Trump considers a huge tax cut for the rich
The president is working out how to bypass Congress in order to give the rich a $100 billion tax break.
How would he do it? By taking inflation into account in calculating capital gains tax liabilities. Steven Mnuchin, the Treasury Secretary, said that his department was investigating whether it could do that without congressional approval.
More than 97 percent of the benefits of such a change would go to the top 10 percent of income-earners in the U.S., according to independent analyses, and nearly two-thirds to the top 0.1 percent.
Advocates say it would unleash a wave of asset sales, boosting the economy. But the Congressional Research Service said in a July report that on its own, such a proposal probably wouldn’t affect economic growth either way: “The additional debt incurred by indexing capital gains to inflation would most likely offset any stimulus that the smaller tax burden provided to the economy.”
Today’s DealBook Briefing was written by Andrew Ross Sorkin in New York, and Jamie Condliffe and Amie Tsang in London.
Les Moonves stays at CBS (for now)
The board of CBS decided to keep its chief executive in place, ending speculation that the sexual misconduct accusations against him would bring immediate consequences.
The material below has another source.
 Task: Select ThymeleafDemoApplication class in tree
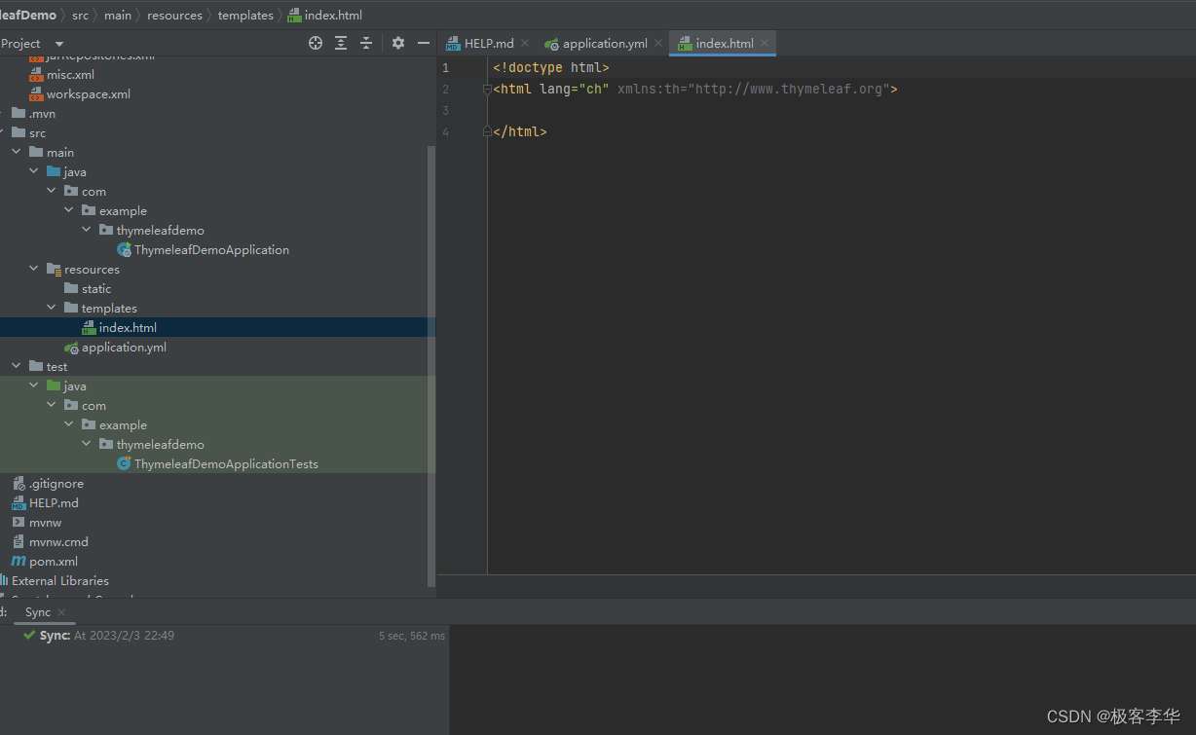pyautogui.click(x=211, y=250)
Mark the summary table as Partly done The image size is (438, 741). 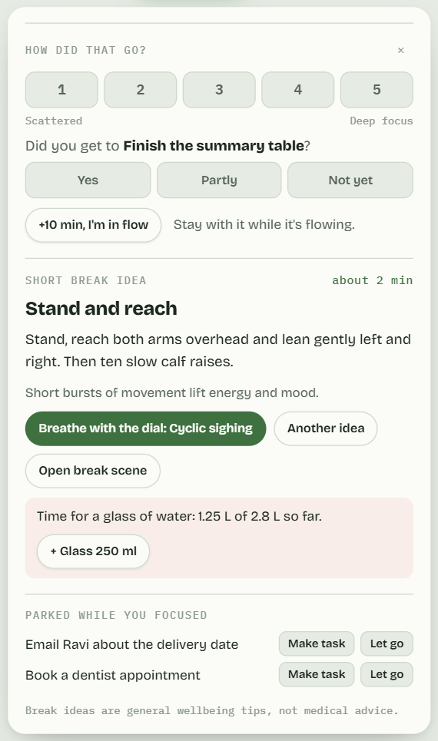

There will be an investigation by an outside law firm.
Edmund Lee of the NYT was surprised:
The lack of action by CBS was striking at a time when some media companies have swiftly removed prominent employees who were accused of misconduct. CBS fired the anchor Charlie Rose a day after allegations were made against him, and NBC acted quickly to fire Matt Lauer of “Today” after he, too, was accused of inappropriate behavior and sexual harassment.
The CBS board is opening itself up to criticism, and many commentators think that Mr. Moonves will ultimately lose his position. At the very least, he has questions to answer. Among them: What was he thinking?
More #MeToo news: High-flying lawyers can reportedly switch jobs with ease after being accused of sexual harassment.
Senator Mark Warner of Virginia, center.

Senator Mark Warner of Virginia, center. Tom Brenner/The New York Times

How to fix social media? Lawmakers have ideas
On both sides of the Atlantic, lawmakers are jump-starting policy conversations about privacy, misinformation and big tech companies. The office of Senator Mark Warner of Virginia published a paper suggesting ways to curb the impact of the misuse of social media platforms like Facebook and Twitter. In Britain, the House of Commons Digital, Culture, Media and Sport Committee published a similar report.
The suggestions range from forcing tech firms to undergo digital audits, to making them liable for failing to take down illegal or damaging content and fake accounts. Mr. Warner’s office also pushed the idea of America adopting E.U.-style privacy rules.
All this is a long way from law — some of the ideas are technically challenging, others only roughly sketched, and most would take a while to enact. But it is a sign that the outrage expressed in the wake of the Cambridge Analytica data scandal is likely to have real policy consequences.